Problem to solve
Could you repeat the records below word for word, starting at the line containing "Toggle sunlight on the globe" and ending at the last of the records, with the pictures left out?

Extracted records
■ ■ ■ ■ ■
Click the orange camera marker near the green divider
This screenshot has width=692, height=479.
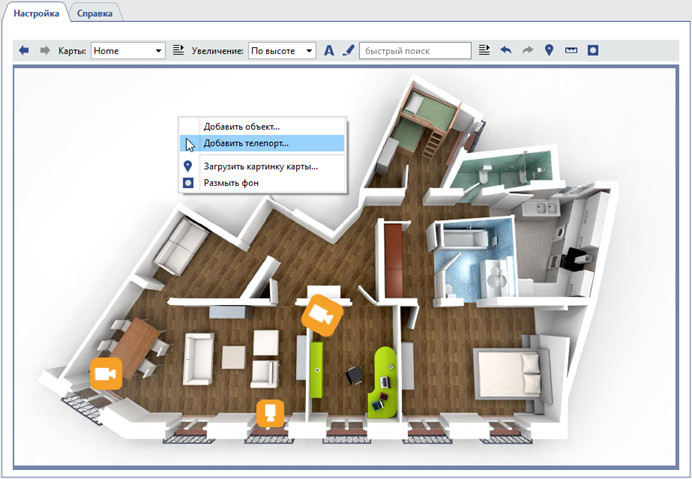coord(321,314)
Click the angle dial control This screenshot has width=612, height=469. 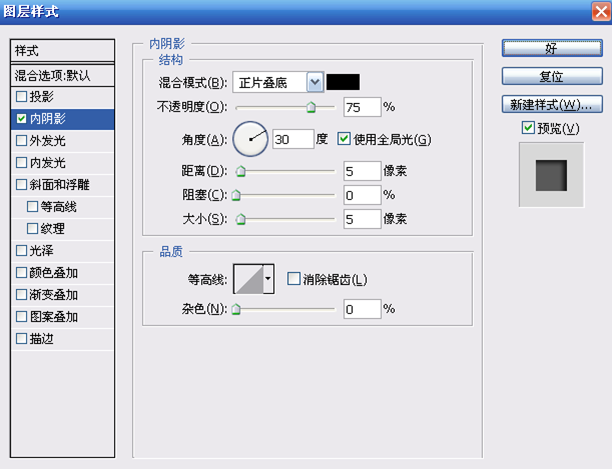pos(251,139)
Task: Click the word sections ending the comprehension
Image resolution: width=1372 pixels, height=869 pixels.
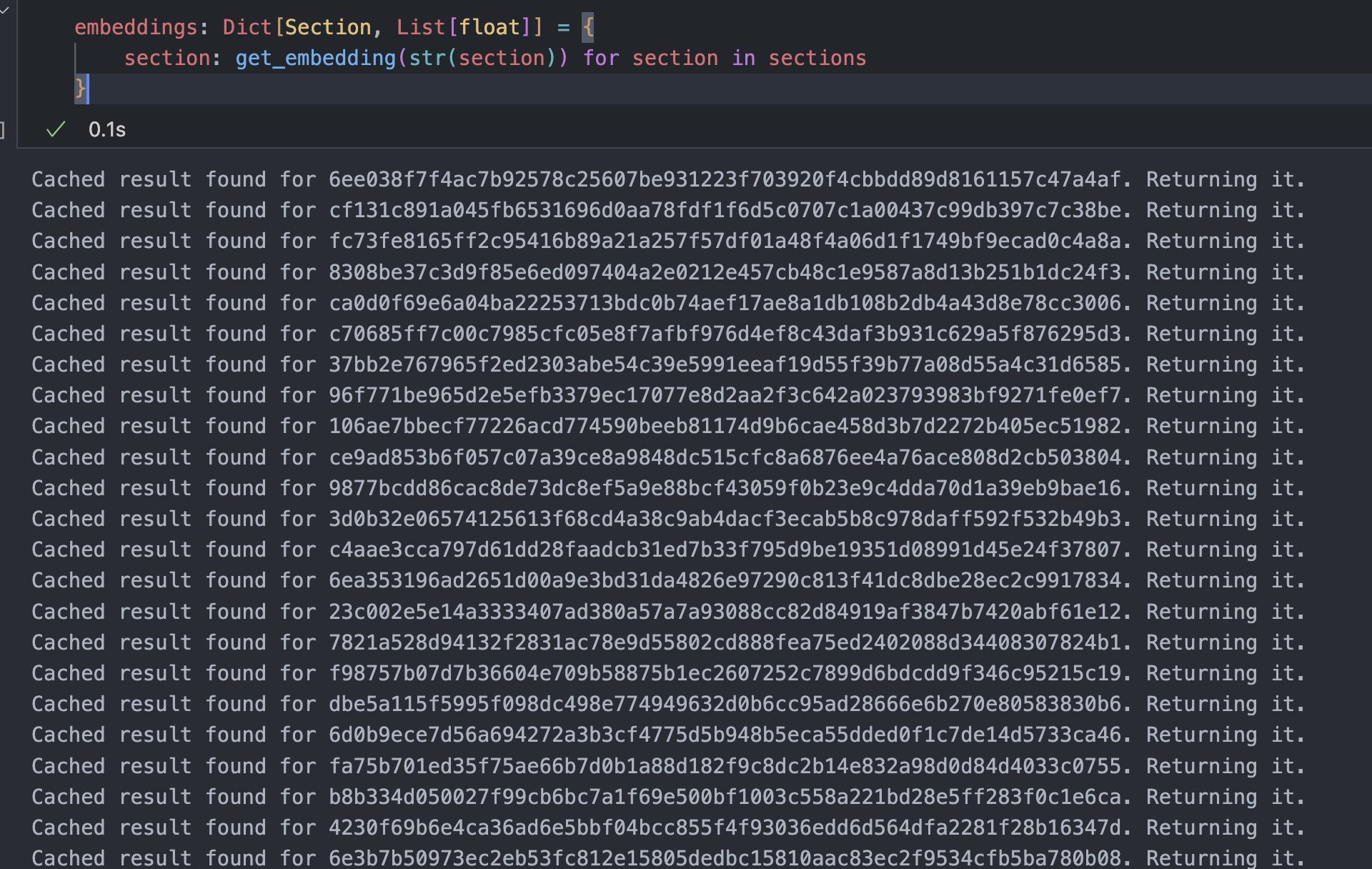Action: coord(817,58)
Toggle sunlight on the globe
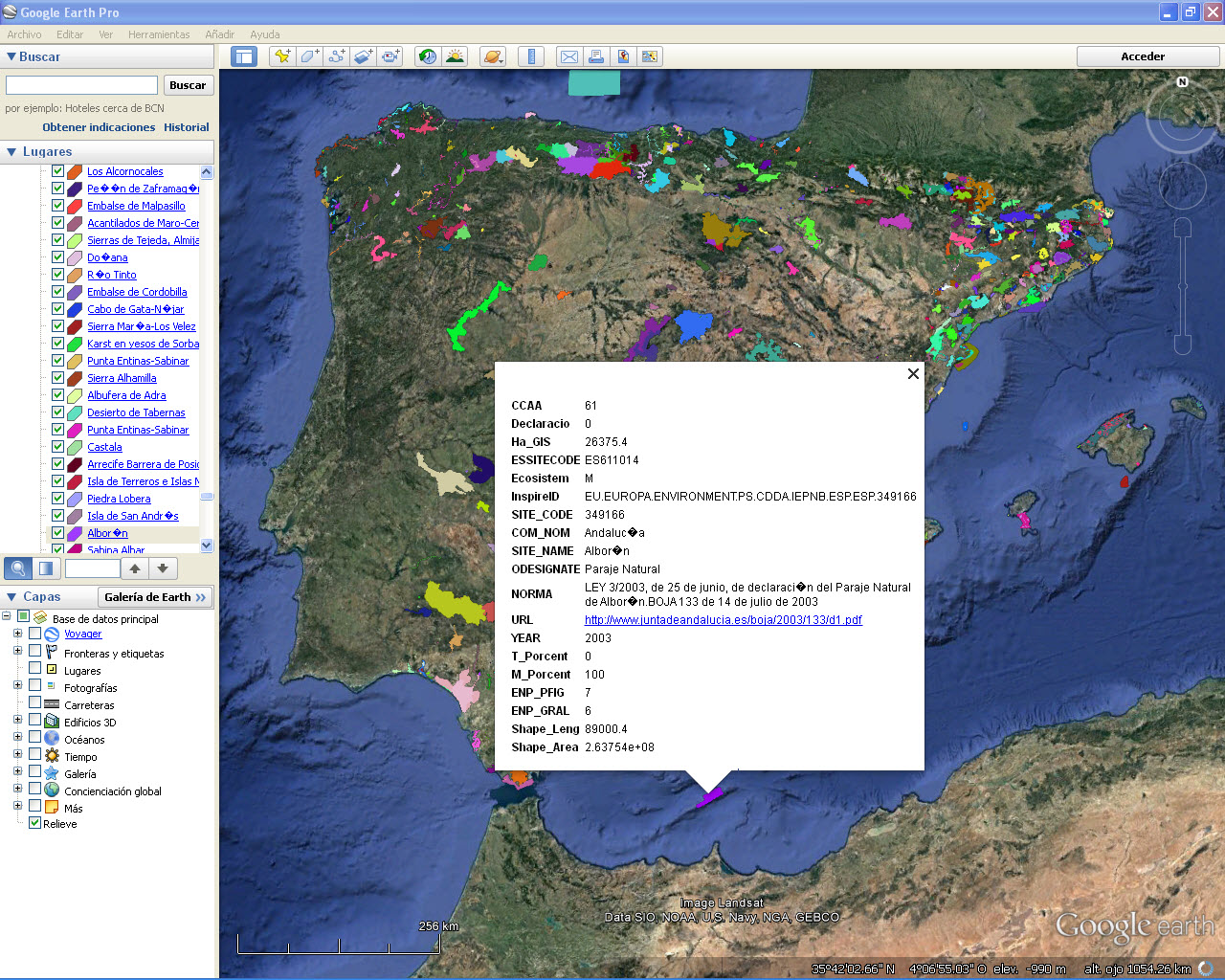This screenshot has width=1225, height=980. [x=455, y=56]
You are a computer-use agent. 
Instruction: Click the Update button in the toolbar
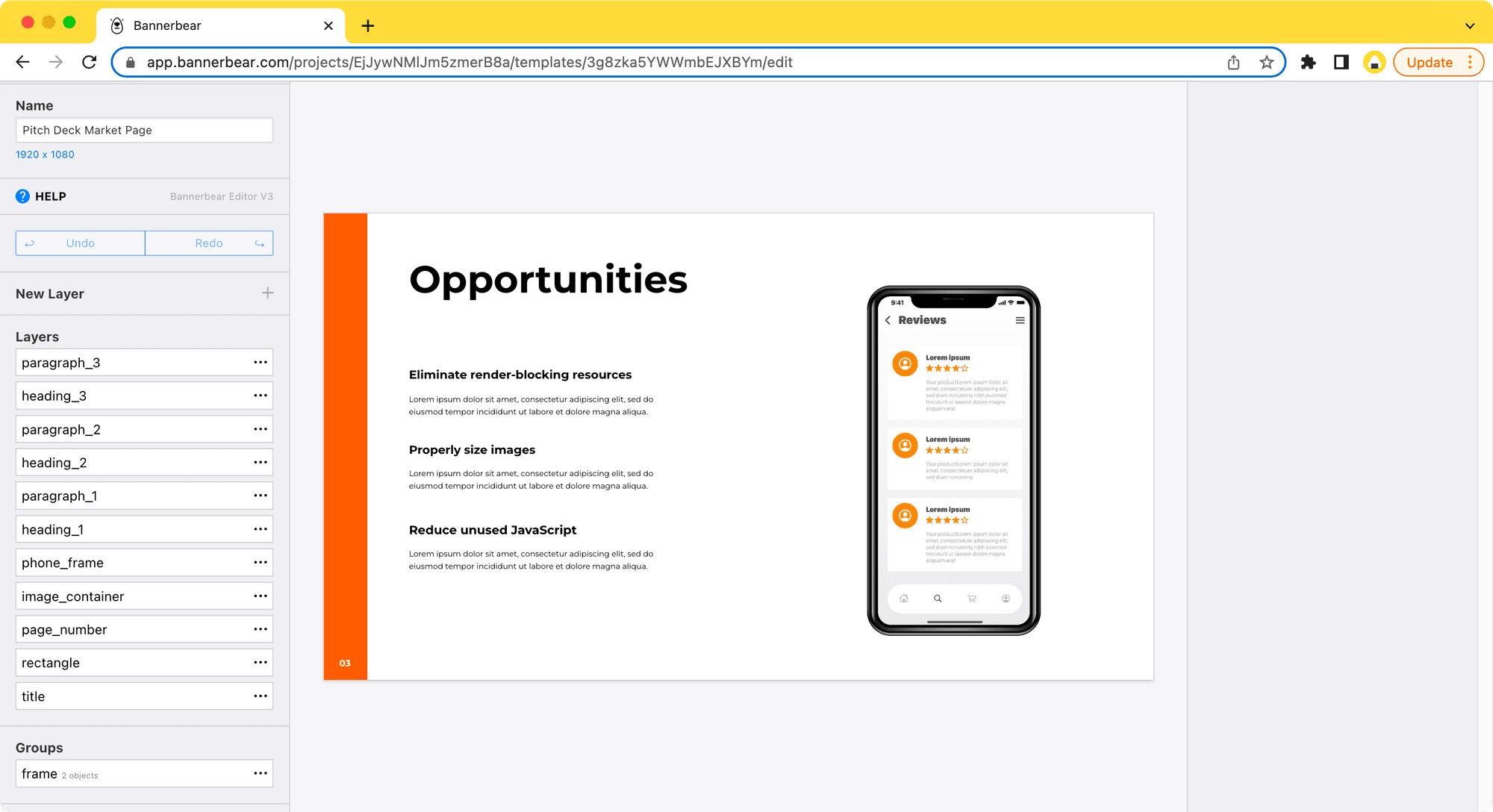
■ ■ ■ ■ ■
Finished exercise
Toggle sunlight on the globe
This screenshot has width=1225, height=980. [x=455, y=56]
You are a computer-use agent. 
Instruction: Click the Update button in the toolbar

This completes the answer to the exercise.